Goal of the exercise:
Repeat each of the entries below word for word, leaving out the pictures.

::::

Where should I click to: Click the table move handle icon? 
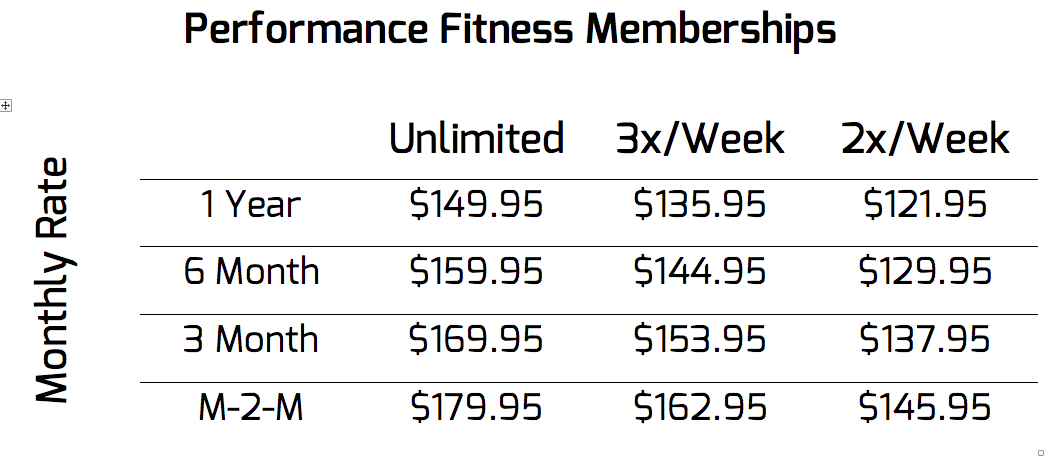point(5,105)
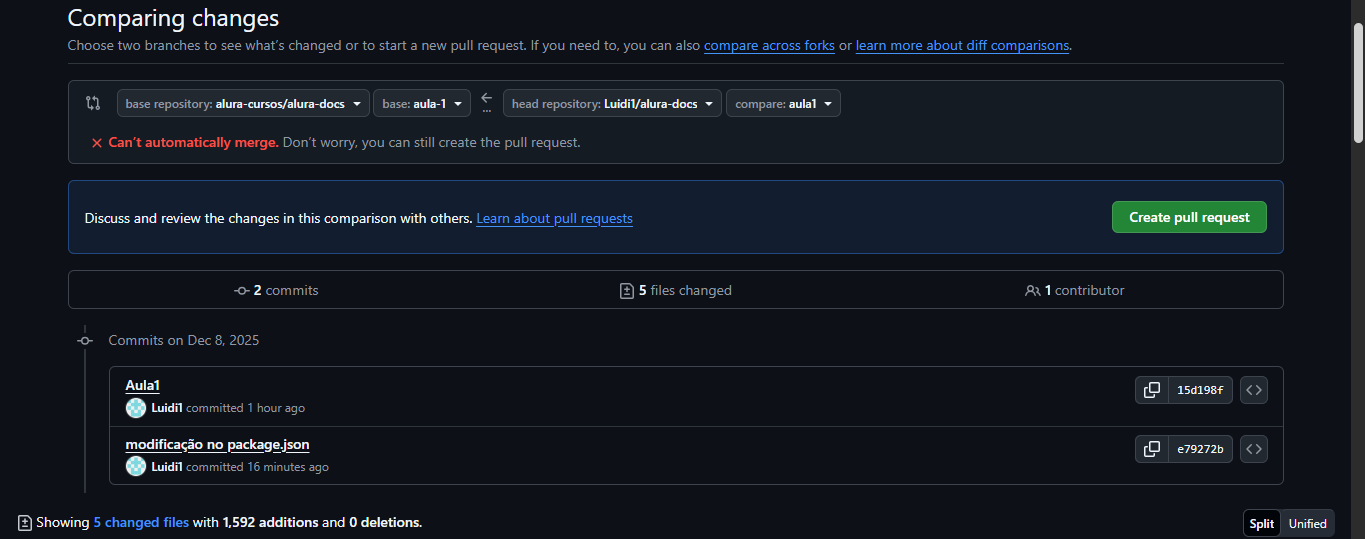
Task: Switch diff view to Split
Action: pos(1261,524)
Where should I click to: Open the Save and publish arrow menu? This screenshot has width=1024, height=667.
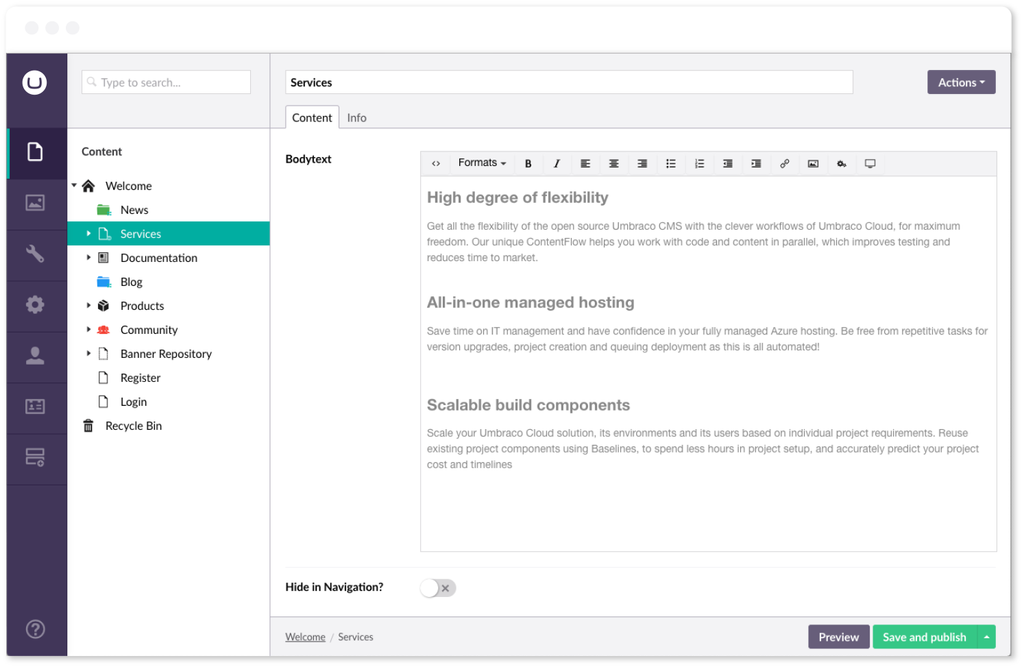pos(987,637)
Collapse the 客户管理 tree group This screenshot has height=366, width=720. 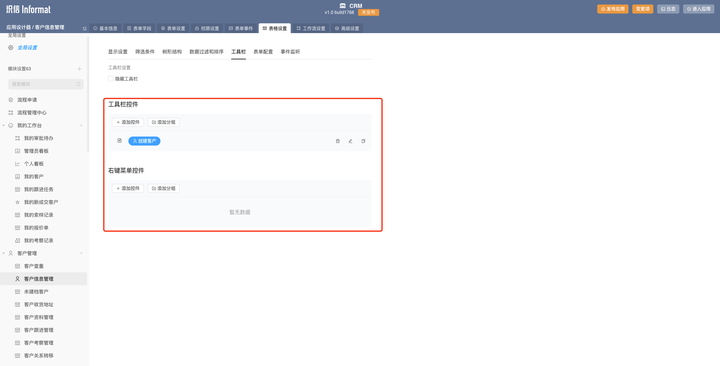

::::

Answer to the exercise:
Where should I click to: Click the table move handle icon? 
point(5,105)
Task: Switch diff view to Split
Action: pos(1261,524)
Where should I click to: Open the Save and publish arrow menu? This screenshot has width=1024, height=667.
pos(987,637)
Collapse the 客户管理 tree group This screenshot has height=366, width=720. 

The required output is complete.